--- PROVIDED INFORMATION Enclosed Below ---

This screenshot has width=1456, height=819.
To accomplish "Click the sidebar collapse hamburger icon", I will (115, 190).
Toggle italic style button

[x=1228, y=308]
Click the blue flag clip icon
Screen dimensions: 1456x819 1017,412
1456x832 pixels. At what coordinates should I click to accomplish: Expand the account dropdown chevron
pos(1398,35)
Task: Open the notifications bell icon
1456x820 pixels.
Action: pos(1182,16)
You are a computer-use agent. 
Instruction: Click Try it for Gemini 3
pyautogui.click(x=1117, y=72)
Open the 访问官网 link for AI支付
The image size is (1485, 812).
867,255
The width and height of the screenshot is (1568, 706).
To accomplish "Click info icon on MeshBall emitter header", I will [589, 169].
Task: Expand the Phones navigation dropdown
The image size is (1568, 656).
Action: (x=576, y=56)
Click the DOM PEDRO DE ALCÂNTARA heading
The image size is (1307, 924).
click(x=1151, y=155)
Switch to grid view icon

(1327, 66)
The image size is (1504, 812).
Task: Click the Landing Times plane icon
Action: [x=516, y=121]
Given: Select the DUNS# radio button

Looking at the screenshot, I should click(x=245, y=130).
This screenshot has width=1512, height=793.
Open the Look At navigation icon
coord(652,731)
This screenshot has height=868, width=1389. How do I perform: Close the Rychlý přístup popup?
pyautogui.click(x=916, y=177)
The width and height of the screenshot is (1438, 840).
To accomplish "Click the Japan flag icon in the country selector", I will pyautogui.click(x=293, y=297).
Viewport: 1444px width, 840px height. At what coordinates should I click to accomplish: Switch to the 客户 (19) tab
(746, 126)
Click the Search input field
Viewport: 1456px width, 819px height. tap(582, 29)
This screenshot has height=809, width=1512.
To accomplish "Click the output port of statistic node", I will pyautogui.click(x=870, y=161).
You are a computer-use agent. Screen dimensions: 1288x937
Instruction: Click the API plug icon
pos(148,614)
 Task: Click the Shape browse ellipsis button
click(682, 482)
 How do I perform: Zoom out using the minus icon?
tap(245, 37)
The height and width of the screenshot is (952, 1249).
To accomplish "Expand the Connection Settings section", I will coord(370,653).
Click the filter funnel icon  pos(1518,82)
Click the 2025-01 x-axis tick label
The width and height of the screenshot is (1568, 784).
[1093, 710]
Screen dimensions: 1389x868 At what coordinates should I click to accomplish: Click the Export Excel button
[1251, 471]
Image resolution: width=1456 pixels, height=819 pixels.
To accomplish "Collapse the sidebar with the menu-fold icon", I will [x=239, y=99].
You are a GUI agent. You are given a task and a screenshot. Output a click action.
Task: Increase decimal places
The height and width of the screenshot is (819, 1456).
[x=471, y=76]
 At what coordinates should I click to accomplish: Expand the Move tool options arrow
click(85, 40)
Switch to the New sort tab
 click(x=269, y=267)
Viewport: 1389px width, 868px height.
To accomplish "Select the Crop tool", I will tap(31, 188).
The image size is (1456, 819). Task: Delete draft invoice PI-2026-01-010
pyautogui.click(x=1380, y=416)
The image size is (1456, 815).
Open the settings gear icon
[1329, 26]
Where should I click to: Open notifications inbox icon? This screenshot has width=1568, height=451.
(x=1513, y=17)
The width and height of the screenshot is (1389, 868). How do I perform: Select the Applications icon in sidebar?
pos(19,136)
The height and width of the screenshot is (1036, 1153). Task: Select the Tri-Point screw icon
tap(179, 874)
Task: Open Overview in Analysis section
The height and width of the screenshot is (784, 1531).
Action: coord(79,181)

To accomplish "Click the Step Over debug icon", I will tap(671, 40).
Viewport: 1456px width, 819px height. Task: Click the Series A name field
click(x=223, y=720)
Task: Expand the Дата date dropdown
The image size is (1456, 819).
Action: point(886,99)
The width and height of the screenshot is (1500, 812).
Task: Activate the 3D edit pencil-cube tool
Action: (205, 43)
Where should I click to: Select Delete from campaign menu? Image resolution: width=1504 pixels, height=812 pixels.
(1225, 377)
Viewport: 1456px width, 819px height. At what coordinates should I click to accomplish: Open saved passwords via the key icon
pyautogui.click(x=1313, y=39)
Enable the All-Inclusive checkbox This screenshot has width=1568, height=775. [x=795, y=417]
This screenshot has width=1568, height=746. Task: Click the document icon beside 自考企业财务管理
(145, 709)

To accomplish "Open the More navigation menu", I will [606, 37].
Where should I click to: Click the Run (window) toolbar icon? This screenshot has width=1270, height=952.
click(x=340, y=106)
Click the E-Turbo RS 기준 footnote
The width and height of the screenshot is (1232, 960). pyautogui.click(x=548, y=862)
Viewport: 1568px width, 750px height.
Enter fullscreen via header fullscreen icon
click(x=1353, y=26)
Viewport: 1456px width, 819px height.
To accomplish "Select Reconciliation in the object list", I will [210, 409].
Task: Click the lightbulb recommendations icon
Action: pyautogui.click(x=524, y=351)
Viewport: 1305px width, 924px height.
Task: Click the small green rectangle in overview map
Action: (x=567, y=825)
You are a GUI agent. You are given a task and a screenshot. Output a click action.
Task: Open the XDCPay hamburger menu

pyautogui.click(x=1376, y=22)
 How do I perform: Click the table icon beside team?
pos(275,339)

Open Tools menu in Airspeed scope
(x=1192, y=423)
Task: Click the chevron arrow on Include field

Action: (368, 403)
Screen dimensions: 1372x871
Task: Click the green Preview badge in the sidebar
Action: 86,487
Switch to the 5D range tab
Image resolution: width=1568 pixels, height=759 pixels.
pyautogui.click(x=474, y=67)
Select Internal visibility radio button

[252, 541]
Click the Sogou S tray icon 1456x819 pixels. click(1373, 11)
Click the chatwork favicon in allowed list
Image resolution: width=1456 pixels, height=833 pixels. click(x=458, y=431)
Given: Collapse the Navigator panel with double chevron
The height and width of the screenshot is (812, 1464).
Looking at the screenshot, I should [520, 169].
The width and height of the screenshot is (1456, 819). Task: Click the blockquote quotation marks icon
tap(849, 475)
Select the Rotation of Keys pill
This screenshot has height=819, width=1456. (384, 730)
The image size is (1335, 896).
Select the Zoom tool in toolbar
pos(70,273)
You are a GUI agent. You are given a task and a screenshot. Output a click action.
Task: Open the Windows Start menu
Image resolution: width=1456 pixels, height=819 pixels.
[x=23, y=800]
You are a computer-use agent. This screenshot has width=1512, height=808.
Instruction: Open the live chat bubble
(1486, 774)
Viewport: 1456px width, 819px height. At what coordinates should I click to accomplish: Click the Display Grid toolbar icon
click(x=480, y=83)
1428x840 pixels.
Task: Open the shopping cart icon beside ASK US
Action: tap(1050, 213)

--- End of Enclosed PROVIDED INFORMATION ---

HOW TO COMPLETE THIS TASK: Each record, from first to last, should be returned verbatim.

REPLY:
This screenshot has width=1456, height=819.
To accomplish "Click the sidebar collapse hamburger icon", I will (115, 190).
Toggle italic style button

[x=1228, y=308]
Click the blue flag clip icon
Screen dimensions: 1456x819 1017,412
1456x832 pixels. At what coordinates should I click to accomplish: Expand the account dropdown chevron
pos(1398,35)
Task: Open the notifications bell icon
1456x820 pixels.
Action: pos(1182,16)
You are a computer-use agent. 
Instruction: Click Try it for Gemini 3
pyautogui.click(x=1117, y=72)
Open the 访问官网 link for AI支付
The image size is (1485, 812).
867,255
The width and height of the screenshot is (1568, 706).
To accomplish "Click info icon on MeshBall emitter header", I will [589, 169].
Task: Expand the Phones navigation dropdown
The image size is (1568, 656).
Action: (x=576, y=56)
Click the DOM PEDRO DE ALCÂNTARA heading
The image size is (1307, 924).
click(x=1151, y=155)
Switch to grid view icon

(1327, 66)
The image size is (1504, 812).
Task: Click the Landing Times plane icon
Action: [x=516, y=121]
Given: Select the DUNS# radio button

Looking at the screenshot, I should click(x=245, y=130).
This screenshot has width=1512, height=793.
Open the Look At navigation icon
coord(652,731)
This screenshot has height=868, width=1389. How do I perform: Close the Rychlý přístup popup?
pyautogui.click(x=916, y=177)
The width and height of the screenshot is (1438, 840).
To accomplish "Click the Japan flag icon in the country selector", I will pyautogui.click(x=293, y=297).
Viewport: 1444px width, 840px height. At what coordinates should I click to accomplish: Switch to the 客户 (19) tab
(746, 126)
Click the Search input field
Viewport: 1456px width, 819px height. tap(582, 29)
This screenshot has height=809, width=1512.
To accomplish "Click the output port of statistic node", I will pyautogui.click(x=870, y=161).
You are a computer-use agent. Screen dimensions: 1288x937
Instruction: Click the API plug icon
pos(148,614)
 Task: Click the Shape browse ellipsis button
click(682, 482)
 How do I perform: Zoom out using the minus icon?
tap(245, 37)
The height and width of the screenshot is (952, 1249).
To accomplish "Expand the Connection Settings section", I will coord(370,653).
Click the filter funnel icon  pos(1518,82)
Click the 2025-01 x-axis tick label
The width and height of the screenshot is (1568, 784).
[1093, 710]
Screen dimensions: 1389x868 At what coordinates should I click to accomplish: Click the Export Excel button
[1251, 471]
Image resolution: width=1456 pixels, height=819 pixels.
To accomplish "Collapse the sidebar with the menu-fold icon", I will [x=239, y=99].
You are a GUI agent. You are given a task and a screenshot. Output a click action.
Task: Increase decimal places
The height and width of the screenshot is (819, 1456).
[x=471, y=76]
 At what coordinates should I click to accomplish: Expand the Move tool options arrow
click(85, 40)
Switch to the New sort tab
 click(x=269, y=267)
Viewport: 1389px width, 868px height.
To accomplish "Select the Crop tool", I will tap(31, 188).
The image size is (1456, 819). Task: Delete draft invoice PI-2026-01-010
pyautogui.click(x=1380, y=416)
The image size is (1456, 815).
Open the settings gear icon
[1329, 26]
Where should I click to: Open notifications inbox icon? This screenshot has width=1568, height=451.
(x=1513, y=17)
The width and height of the screenshot is (1389, 868). How do I perform: Select the Applications icon in sidebar?
pos(19,136)
The height and width of the screenshot is (1036, 1153). Task: Select the Tri-Point screw icon
tap(179, 874)
Task: Open Overview in Analysis section
The height and width of the screenshot is (784, 1531).
Action: coord(79,181)

To accomplish "Click the Step Over debug icon", I will tap(671, 40).
Viewport: 1456px width, 819px height. Task: Click the Series A name field
click(x=223, y=720)
Task: Expand the Дата date dropdown
The image size is (1456, 819).
Action: point(886,99)
The width and height of the screenshot is (1500, 812).
Task: Activate the 3D edit pencil-cube tool
Action: (205, 43)
Where should I click to: Select Delete from campaign menu? Image resolution: width=1504 pixels, height=812 pixels.
(1225, 377)
Viewport: 1456px width, 819px height. At what coordinates should I click to accomplish: Open saved passwords via the key icon
pyautogui.click(x=1313, y=39)
Enable the All-Inclusive checkbox This screenshot has width=1568, height=775. [x=795, y=417]
This screenshot has width=1568, height=746. Task: Click the document icon beside 自考企业财务管理
(145, 709)

To accomplish "Open the More navigation menu", I will [606, 37].
Where should I click to: Click the Run (window) toolbar icon? This screenshot has width=1270, height=952.
click(x=340, y=106)
Click the E-Turbo RS 기준 footnote
The width and height of the screenshot is (1232, 960). pyautogui.click(x=548, y=862)
Viewport: 1568px width, 750px height.
Enter fullscreen via header fullscreen icon
click(x=1353, y=26)
Viewport: 1456px width, 819px height.
To accomplish "Select Reconciliation in the object list", I will [210, 409].
Task: Click the lightbulb recommendations icon
Action: pyautogui.click(x=524, y=351)
Viewport: 1305px width, 924px height.
Task: Click the small green rectangle in overview map
Action: (x=567, y=825)
You are a GUI agent. You are given a task and a screenshot. Output a click action.
Task: Open the XDCPay hamburger menu

pyautogui.click(x=1376, y=22)
 How do I perform: Click the table icon beside team?
pos(275,339)

Open Tools menu in Airspeed scope
(x=1192, y=423)
Task: Click the chevron arrow on Include field

Action: (368, 403)
Screen dimensions: 1372x871
Task: Click the green Preview badge in the sidebar
Action: 86,487
Switch to the 5D range tab
Image resolution: width=1568 pixels, height=759 pixels.
pyautogui.click(x=474, y=67)
Select Internal visibility radio button

[252, 541]
Click the Sogou S tray icon 1456x819 pixels. click(1373, 11)
Click the chatwork favicon in allowed list
Image resolution: width=1456 pixels, height=833 pixels. click(x=458, y=431)
Given: Collapse the Navigator panel with double chevron
The height and width of the screenshot is (812, 1464).
Looking at the screenshot, I should [520, 169].
The width and height of the screenshot is (1456, 819). Task: Click the blockquote quotation marks icon
tap(849, 475)
Select the Rotation of Keys pill
This screenshot has height=819, width=1456. (384, 730)
The image size is (1335, 896).
Select the Zoom tool in toolbar
pos(70,273)
You are a GUI agent. You are given a task and a screenshot. Output a click action.
Task: Open the Windows Start menu
Image resolution: width=1456 pixels, height=819 pixels.
[x=23, y=800]
You are a computer-use agent. This screenshot has width=1512, height=808.
Instruction: Open the live chat bubble
(1486, 774)
Viewport: 1456px width, 819px height. At what coordinates should I click to accomplish: Click the Display Grid toolbar icon
click(x=480, y=83)
1428x840 pixels.
Task: Open the shopping cart icon beside ASK US
Action: tap(1050, 213)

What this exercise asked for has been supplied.